The last of the three U.S.-designed and -manufactured Cessna aircraft — built for challenging missions that might include high winds, water landings and short, rough runways in hard-to-reach locations — arrived in Honduras in December 2018.
The donated aircraft help to disrupt narcotrafficking and other criminal activities in previously inaccessible locations, General José Luis Sauceda, commander of the Honduran Air Force, told a reporter for the U.S. Southern Command’s news magazine, Dialogo.
The Honduran Air Force was able to destroy 61 clandestine airstrips used by drug traffickers in 2018 — a 95 percent increase from the year before.
“We know we face a frontal fight against narcotrafficking, and can only counter this crime if we are united,” Honduran Minister of Defense Fredy Santiago Díaz Zelaya told the press.
Saving lives
The donated planes also have been used to transport more than 300 sick and injured people from Honduras’ remote regions and islands to urban hospitals for emergency medical treatment, all in record time.

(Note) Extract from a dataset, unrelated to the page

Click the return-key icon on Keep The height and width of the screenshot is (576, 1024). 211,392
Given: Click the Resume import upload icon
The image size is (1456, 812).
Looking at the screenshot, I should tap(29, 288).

“These aircraft save the lives of many fellow citizens,” Honduran Air Force pilot instructor Captain Oscar Josué Elvir Vásquez told Dialogo.
Besides medical evacuations, the Honduran Air Force will also use the aircraft for rescue missions during natural disasters, humanitarian assistance and other emergencies in the country and in Central America.
The aircraft donation is in addition to the $5.8 billion the U.S. has pledged to invest to promote institutional reforms and development in Honduras, El Salvador and Guatemala.
Yesterday @usembassyhn donated the third Cessna 208B Grand Caravan Aircraft to the Honduran Armed Forces. This aircraft will help #Honduras to transport patients, medical support, troops, and cargo to isolated areas. pic.twitter.com/a1j4HhquMk
— U.S. Embassy Honduras (@USAmbHonduras) December 7, 2018
“The addition of these aircraft increased the military air fleet’s operational capabilities and opened new areas where our country’s military aviation didn’t have real operational capability,” Sauceda said.
Secretary of State Mike Pompeo said, “For our part, we know that if our partners in Central America are stronger, the United States will be stronger as well.”